**** Excerpted passage ****

#1663 assigned enhancement

Add a concise table of the URL tree to webapi.rst.

Reported by: nejucomo Owned by: marlowe
Priority: normal Milestone: undecided
Component: documentation Version: 1.9.0
Keywords: webapi docs Cc: thedod
Launchpad Bug:

Description

I would like to see a section of webapi.rst with a concise table of all handled URLs (or prefixes). For each url, a complete list of possible operations initiated by that URL would be extremely useful.

Exhaustive query parameters per operation might make the table too cluttered.

The use case is an operations engineer under time pressure without specific knowledge of Tahoe-LAFS needs to understand the URL structure in order to implement access control, caching, load balancing, or other opsy policies.

Change History (18)

comment:1 Changed at 2012-01-22T01:28:50Z by nejucomo

As a first attempt to do this automatically, I learned that Nevow Page's will delegate requests to sub-url-paths by looking for child_<path segment> attributes or methods. A quick grep gives a basic partial picture of the URL namespace (see below).

The allmydata.web.root.Root class is a good starting point. There are at least these top-level handlers:

  • /operations
  • /storage
  • /uri
  • /cap
  • /file
  • /named
  • /status
  • /statistics

This is based on this simplistic grep:

$ find src/allmydata/web -type f -name '*.py' -print0 | xargs -0 grep -E '^class |child_' | grep -B 1 'child_'
src/allmydata/web/directory.py:class DirectoryNodeHandler(RenderMixin, rend.Page, ReplaceMeMixin):
src/allmydata/web/directory.py:        d = self.node.move_child_to(from_name, self.node, to_name, replace)
--
src/allmydata/web/introweb.py:class IntroducerRoot(rend.Page):
src/allmydata/web/introweb.py:    child_operations = None
--
src/allmydata/web/root.py:class Root(rend.Page):
src/allmydata/web/root.py:        self.child_operations = operations.OphandleTable(clock)

**** Supplied data ****

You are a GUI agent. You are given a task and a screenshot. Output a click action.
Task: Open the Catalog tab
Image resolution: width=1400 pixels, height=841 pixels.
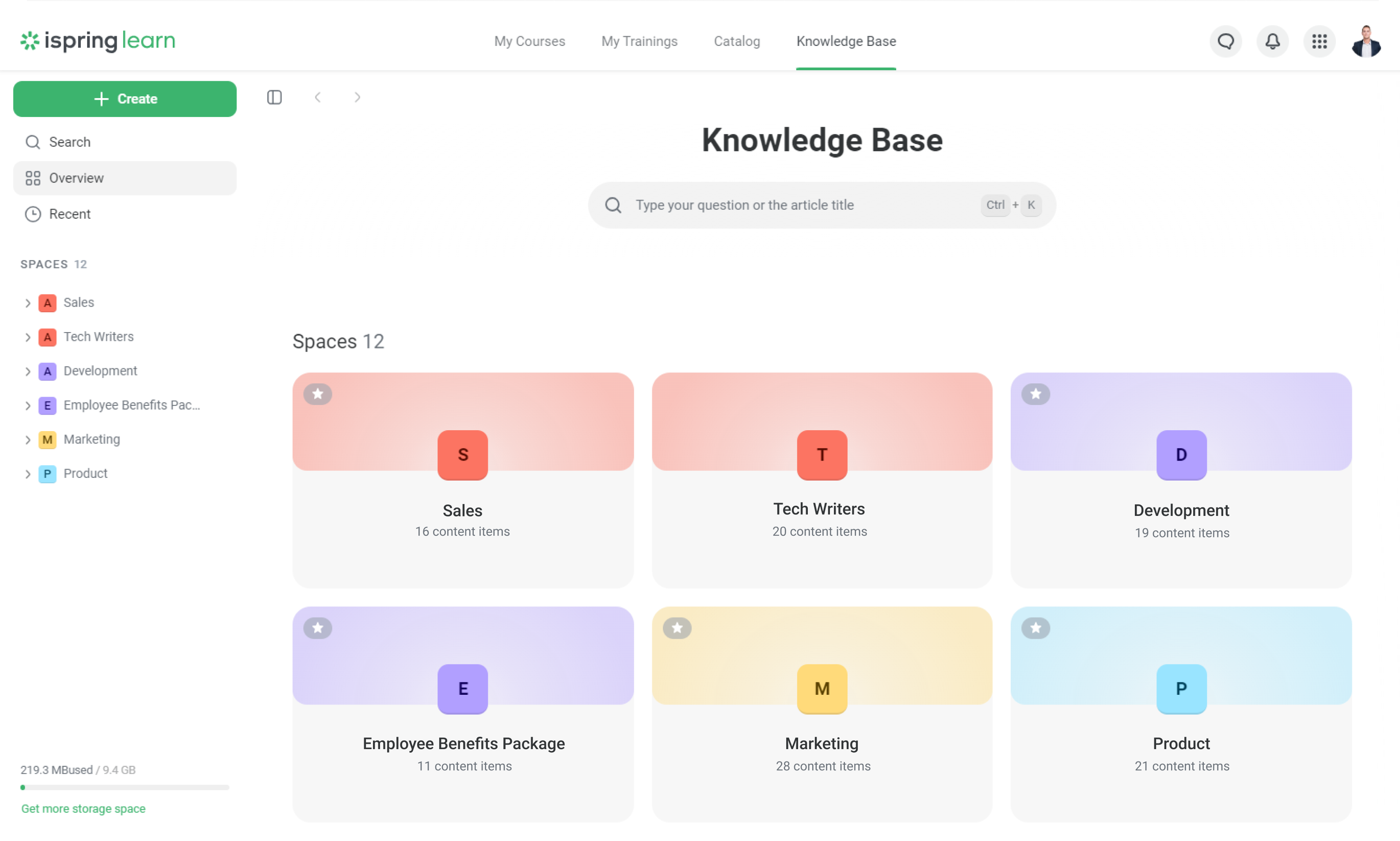[x=737, y=41]
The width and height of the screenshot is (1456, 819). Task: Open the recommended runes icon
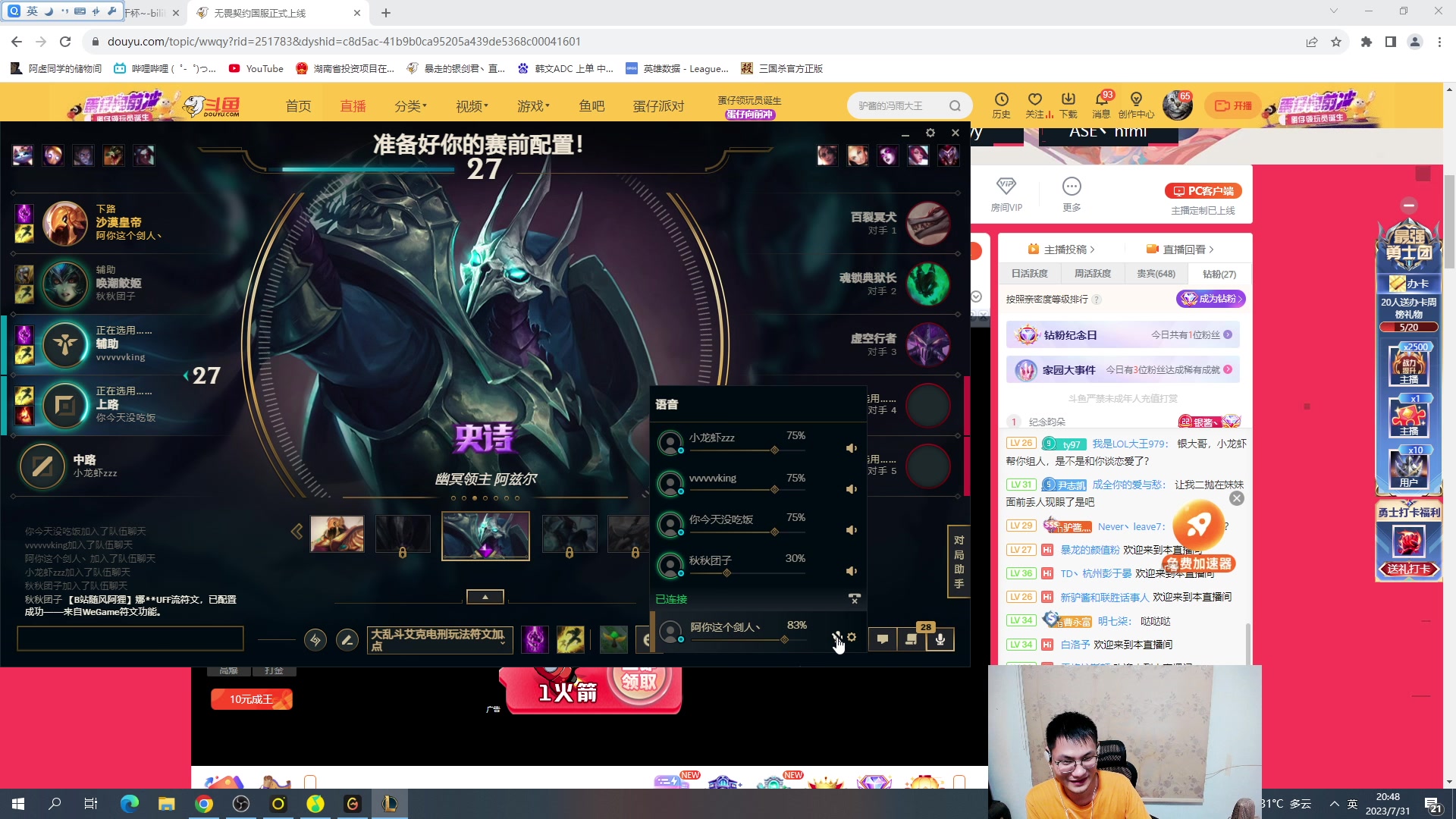(x=315, y=640)
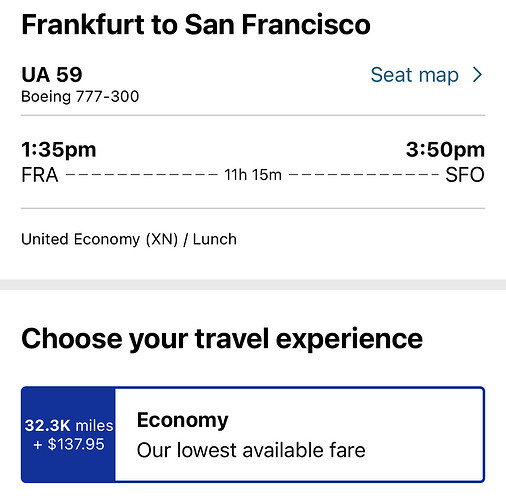Click the Frankfurt to San Francisco heading

(196, 24)
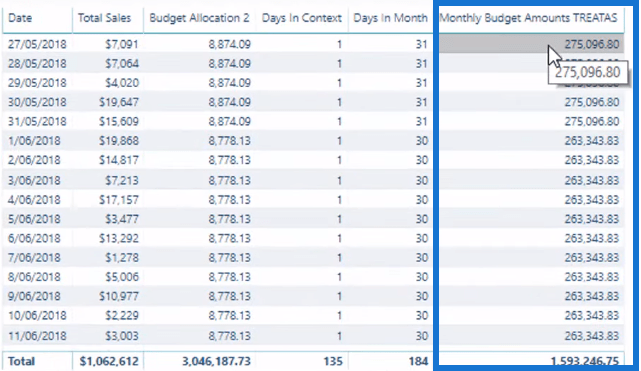Select Budget Allocation total 3,046,187.73

tap(216, 362)
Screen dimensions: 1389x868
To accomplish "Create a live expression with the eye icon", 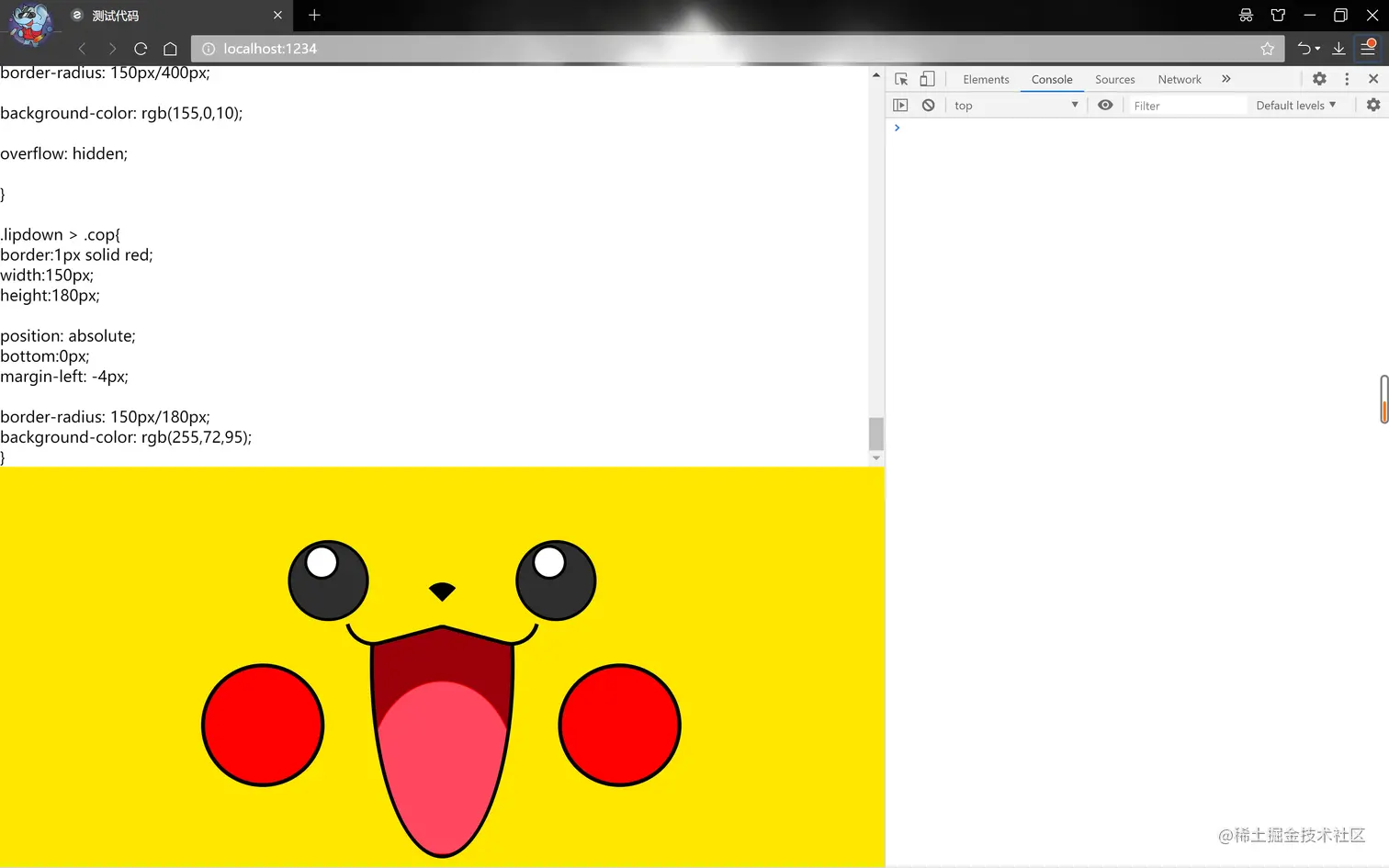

****

Written exercise 1: Give the lines of the records starting at the beginning of the records and ending at the line that contains "[x=737, y=41]" as a JSON list of strings, one string per line, with blank lines left out. Leave the pictures out of the answer.
Written exercise 2: Carry the ticket about adding a URL table to webapi.rst further, starting after its last line.
The text and the records have no connection to each other.

Written response 1:
[
  "You are a GUI agent. You are given a task and a screenshot. Output a click action.",
  "Task: Open the Catalog tab",
  "Image resolution: width=1400 pixels, height=841 pixels.",
  "[x=737, y=41]"
]

Written response 2:
src/allmydata/web/root.py:        self.child_storage = storage.StorageStatus(s)
src/allmydata/web/root.py:        self.child_uri = URIHandler(client)
src/allmydata/web/root.py:        self.child_cap = URIHandler(client)
src/allmydata/web/root.py:        self.child_file = FileHandler(client)
src/allmydata/web/root.py:        self.child_named = FileHandler(client)
src/allmydata/web/root.py:        self.child_status = status.Status(client.get_history())
src/allmydata/web/root.py:        self.child_statistics = status.Statistics(client.stats_provider)
src/allmydata/web/root.py:    def child_helper_status(self, ctx):
src/allmydata/web/root.py:    child_provisioning = provisioning.ProvisioningTool()
src/allmydata/web/root.py:        child_reliability = reliability.ReliabilityTool()
src/allmydata/web/root.py:        child_reliability = NoReliability()
src/allmydata/web/root.py:    child_report_incident = IncidentReporter()
src/allmydata/web/root.py:    #child_server # let's reserve this for storage-server-over-HTTP
--
src/allmydata/web/status.py:class DownloadStatusPage(DownloadResultsRendererMixin, rend.Page):
src/allmydata/web/status.py:    def child_timeline(self, ctx):
src/allmydata/web/status.py:    def child_event_json(self, ctx):

comment:2 Changed at 2012-01-22T01:29:20Z by nejucomo

See also: #1662

comment:3 Changed at 2012-01-22T01:41:14Z by nejucomo

The URL handling path can also be modified by the putChild method. A grep shows two cases of static file handling:

  • In allmydata.web.root.Root.__init__ at the end it adds all files in the static resource directory to the root URL namespace. For my repository that gives:
    • /d3-2.4.6.min.js
    • /d3-2.4.6.time.min.js
    • /download_status_timeline.js
    • /icon.png
    • /jquery-1.6.1.min.js
    • /tahoe.css
  • In allmydata.webish.WebishServer.buildServer if staticdir is truthy (and its default resolves to ~/.tahoe/public_html by default), it gets added under this subpath:
    • /static/

comment:4 Changed at 2012-01-23T05:57:57Z by zooko

Good start! Thanks! Whoever wants to write a patch for the docs based on this should go ahead and mark it as review-needed.

comment:5 Changed at 2012-01-25T04:09:04Z by nejucomo

I feel only moderate confidence that the URL structure above is complete enough to make sound URL-path-based access control decisions.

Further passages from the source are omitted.